◆ Given records:

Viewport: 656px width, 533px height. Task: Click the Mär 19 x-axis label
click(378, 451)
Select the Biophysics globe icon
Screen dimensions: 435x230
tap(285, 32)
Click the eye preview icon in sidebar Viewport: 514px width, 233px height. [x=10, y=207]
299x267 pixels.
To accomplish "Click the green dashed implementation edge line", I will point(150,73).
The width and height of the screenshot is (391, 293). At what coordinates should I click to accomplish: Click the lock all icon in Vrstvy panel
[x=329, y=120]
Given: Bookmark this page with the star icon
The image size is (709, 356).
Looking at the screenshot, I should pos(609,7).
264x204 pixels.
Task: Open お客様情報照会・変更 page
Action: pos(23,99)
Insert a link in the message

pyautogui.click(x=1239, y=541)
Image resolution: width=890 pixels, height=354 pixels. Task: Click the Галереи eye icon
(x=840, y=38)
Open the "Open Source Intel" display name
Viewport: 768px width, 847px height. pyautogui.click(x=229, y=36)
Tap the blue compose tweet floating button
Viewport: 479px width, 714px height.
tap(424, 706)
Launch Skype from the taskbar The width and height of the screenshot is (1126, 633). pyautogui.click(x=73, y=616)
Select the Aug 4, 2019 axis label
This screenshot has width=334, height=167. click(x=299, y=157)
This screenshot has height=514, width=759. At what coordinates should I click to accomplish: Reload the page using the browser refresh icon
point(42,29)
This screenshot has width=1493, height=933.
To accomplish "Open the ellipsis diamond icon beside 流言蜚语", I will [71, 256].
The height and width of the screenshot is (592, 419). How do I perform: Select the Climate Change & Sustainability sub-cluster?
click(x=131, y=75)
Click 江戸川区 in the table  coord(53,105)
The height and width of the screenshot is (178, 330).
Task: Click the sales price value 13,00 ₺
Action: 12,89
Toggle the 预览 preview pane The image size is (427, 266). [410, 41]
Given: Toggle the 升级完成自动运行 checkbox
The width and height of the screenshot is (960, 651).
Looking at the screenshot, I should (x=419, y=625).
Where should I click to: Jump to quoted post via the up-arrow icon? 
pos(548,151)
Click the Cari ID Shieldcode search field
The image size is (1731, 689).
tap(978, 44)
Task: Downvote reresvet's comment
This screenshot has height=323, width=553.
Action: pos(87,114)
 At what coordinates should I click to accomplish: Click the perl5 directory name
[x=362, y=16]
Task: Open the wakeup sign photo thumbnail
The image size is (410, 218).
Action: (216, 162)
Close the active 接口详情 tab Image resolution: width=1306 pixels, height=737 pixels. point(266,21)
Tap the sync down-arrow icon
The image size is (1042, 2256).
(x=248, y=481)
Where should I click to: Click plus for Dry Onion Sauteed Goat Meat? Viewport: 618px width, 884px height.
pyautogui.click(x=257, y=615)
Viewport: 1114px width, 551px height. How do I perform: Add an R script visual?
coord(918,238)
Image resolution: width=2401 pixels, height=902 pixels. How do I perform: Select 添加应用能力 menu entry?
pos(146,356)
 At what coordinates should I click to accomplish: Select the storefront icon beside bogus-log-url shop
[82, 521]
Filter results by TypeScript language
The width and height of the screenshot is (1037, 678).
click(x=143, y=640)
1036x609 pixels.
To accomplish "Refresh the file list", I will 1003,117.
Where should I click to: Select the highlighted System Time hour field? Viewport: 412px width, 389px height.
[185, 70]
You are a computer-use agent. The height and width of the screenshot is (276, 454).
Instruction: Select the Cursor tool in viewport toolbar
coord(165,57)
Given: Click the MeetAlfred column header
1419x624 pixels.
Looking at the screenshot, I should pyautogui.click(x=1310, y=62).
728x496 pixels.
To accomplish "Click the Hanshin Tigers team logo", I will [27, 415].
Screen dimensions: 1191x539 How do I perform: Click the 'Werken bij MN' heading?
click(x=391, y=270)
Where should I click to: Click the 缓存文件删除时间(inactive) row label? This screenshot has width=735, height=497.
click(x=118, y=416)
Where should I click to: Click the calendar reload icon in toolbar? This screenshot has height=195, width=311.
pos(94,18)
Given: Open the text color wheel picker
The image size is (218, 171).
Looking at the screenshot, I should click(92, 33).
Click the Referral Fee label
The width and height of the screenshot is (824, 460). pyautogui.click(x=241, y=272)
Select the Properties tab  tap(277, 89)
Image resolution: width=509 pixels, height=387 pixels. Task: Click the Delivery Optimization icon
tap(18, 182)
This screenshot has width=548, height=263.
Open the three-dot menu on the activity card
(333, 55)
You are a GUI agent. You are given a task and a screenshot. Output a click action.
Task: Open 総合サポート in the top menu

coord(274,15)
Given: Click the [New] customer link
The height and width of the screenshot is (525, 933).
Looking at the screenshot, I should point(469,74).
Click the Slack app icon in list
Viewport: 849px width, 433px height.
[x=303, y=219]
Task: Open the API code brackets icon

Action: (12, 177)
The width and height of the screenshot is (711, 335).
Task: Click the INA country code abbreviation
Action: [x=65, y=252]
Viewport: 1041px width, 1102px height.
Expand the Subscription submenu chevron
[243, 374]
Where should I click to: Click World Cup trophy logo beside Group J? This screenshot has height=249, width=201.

◆ Work to be completed: Out of the listing above, reproduce exactly the lines from the one with "Where should I click to: Click the calendar" up to and including the one with "Given: Click the [New] customer link".

◆ Response to the exercise:
Where should I click to: Click the calendar reload icon in toolbar? This screenshot has height=195, width=311.
pos(94,18)
Given: Open the text color wheel picker
The image size is (218, 171).
Looking at the screenshot, I should click(92, 33).
Click the Referral Fee label
The width and height of the screenshot is (824, 460). pyautogui.click(x=241, y=272)
Select the Properties tab  tap(277, 89)
Image resolution: width=509 pixels, height=387 pixels. Task: Click the Delivery Optimization icon
tap(18, 182)
This screenshot has width=548, height=263.
Open the three-dot menu on the activity card
(333, 55)
You are a GUI agent. You are given a task and a screenshot. Output a click action.
Task: Open 総合サポート in the top menu

coord(274,15)
Given: Click the [New] customer link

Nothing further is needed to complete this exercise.